[Items from a dataset]
BEGIN
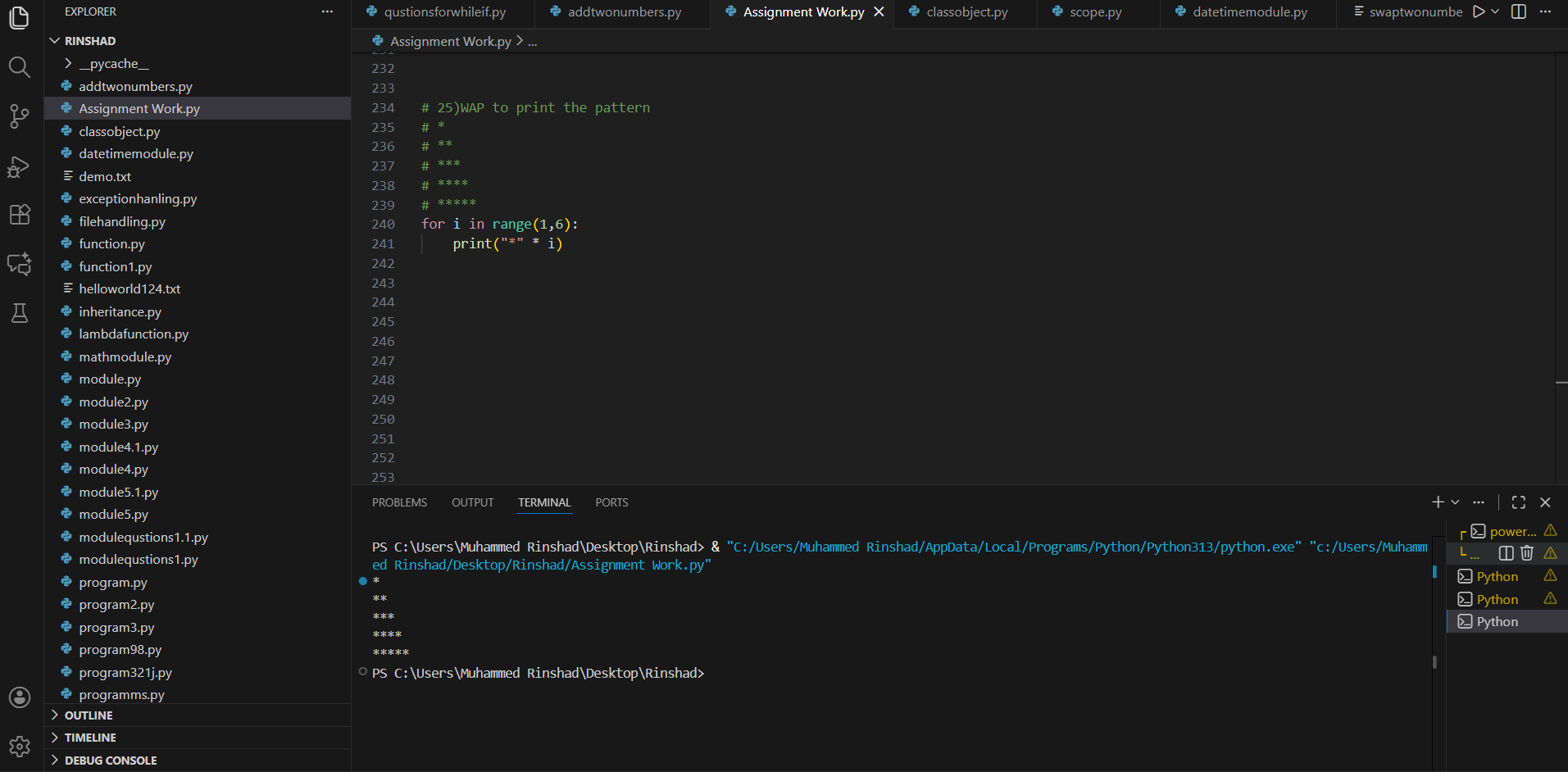The height and width of the screenshot is (772, 1568).
Task: Open the launch profile dropdown
Action: [x=1494, y=11]
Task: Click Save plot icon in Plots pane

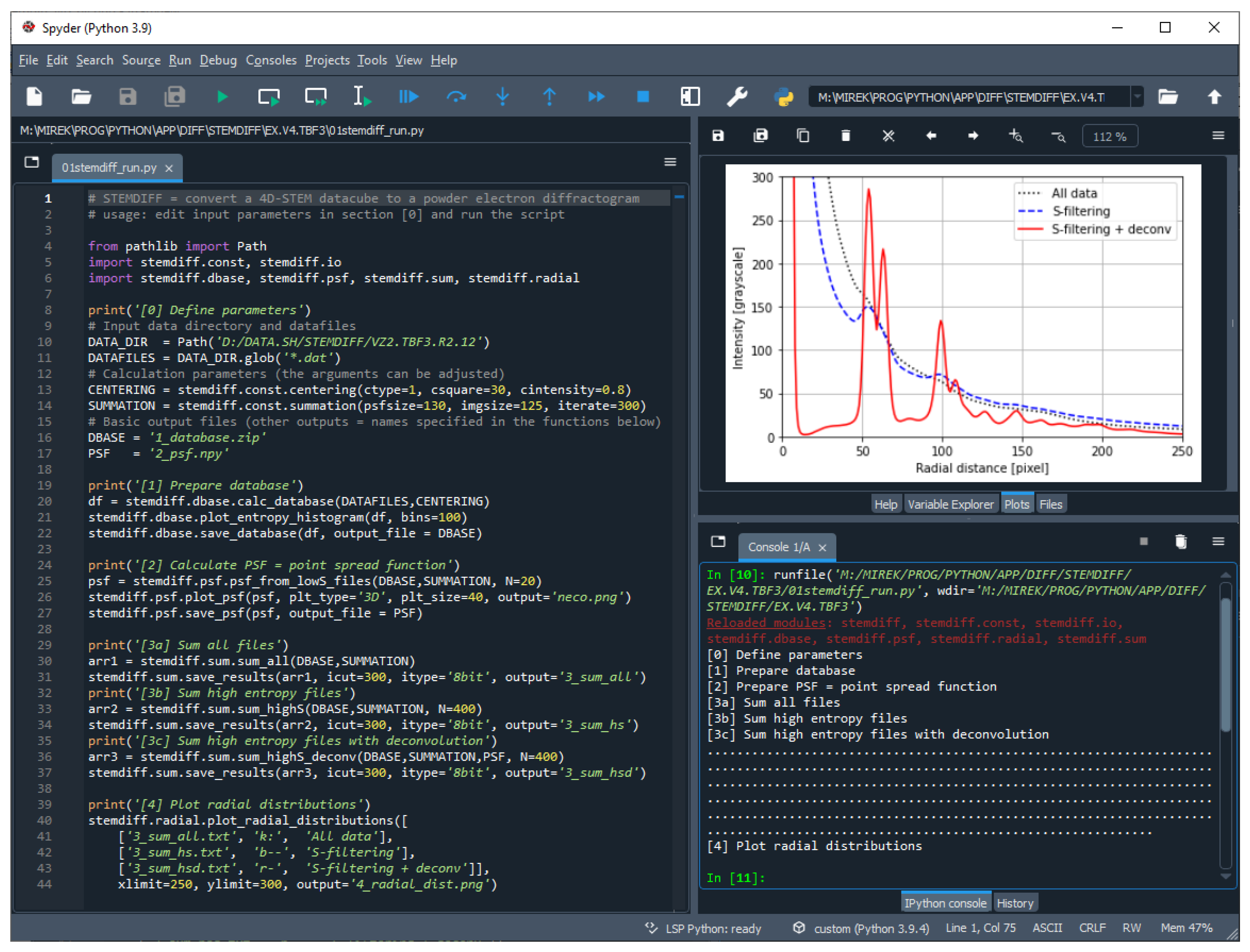Action: pos(718,136)
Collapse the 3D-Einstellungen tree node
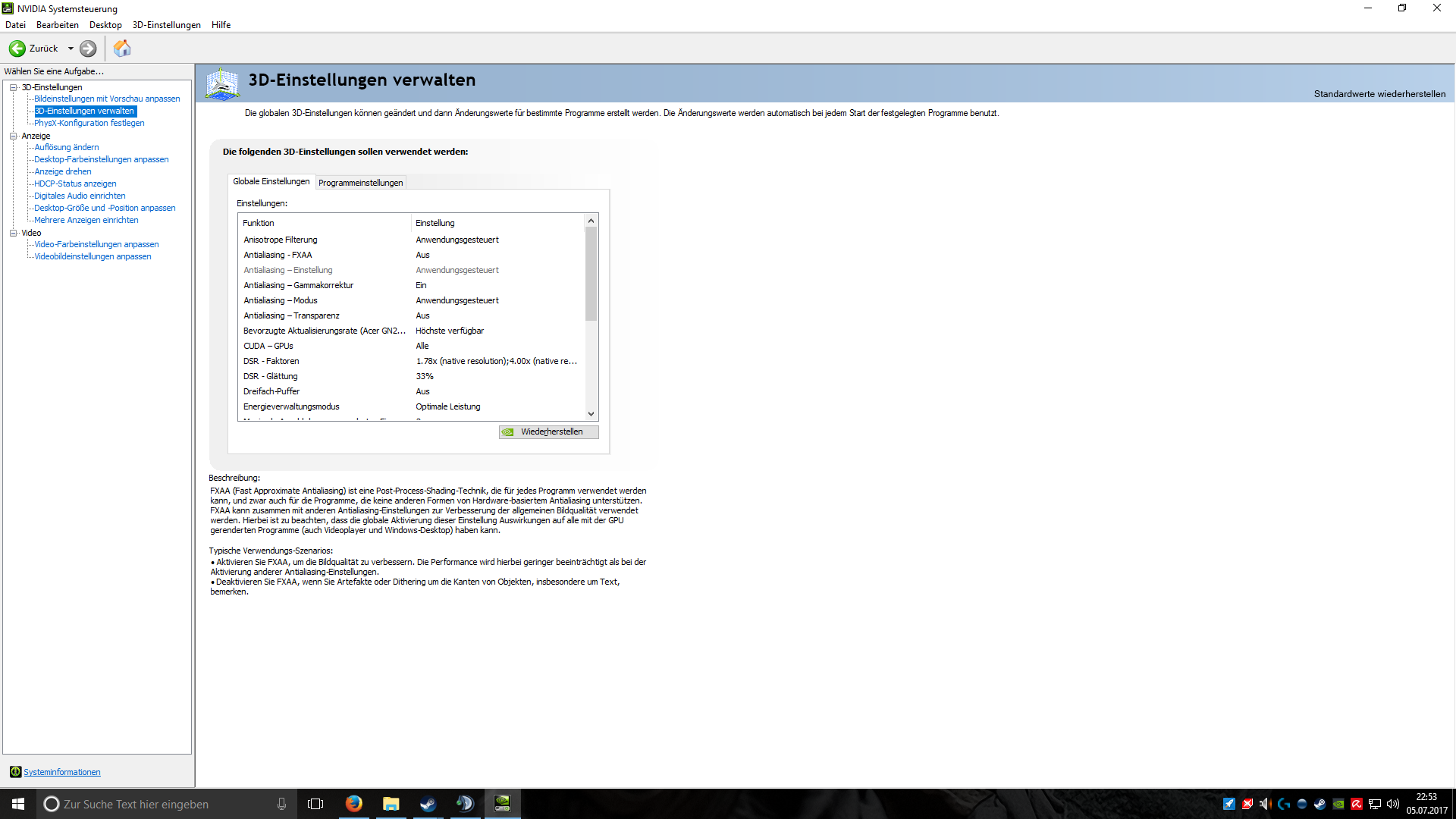 click(x=13, y=87)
END
- **EXERCISE AIM**: Each line from the one that contains "Task: Click Save plot icon in Plots pane" through the end of the records should be restated exactly; include both end lines and leave any pictures out.

- **EXERCISE SOLUTION**:
Task: Click Save plot icon in Plots pane

Action: pos(718,136)
Collapse the 3D-Einstellungen tree node
 click(x=13, y=87)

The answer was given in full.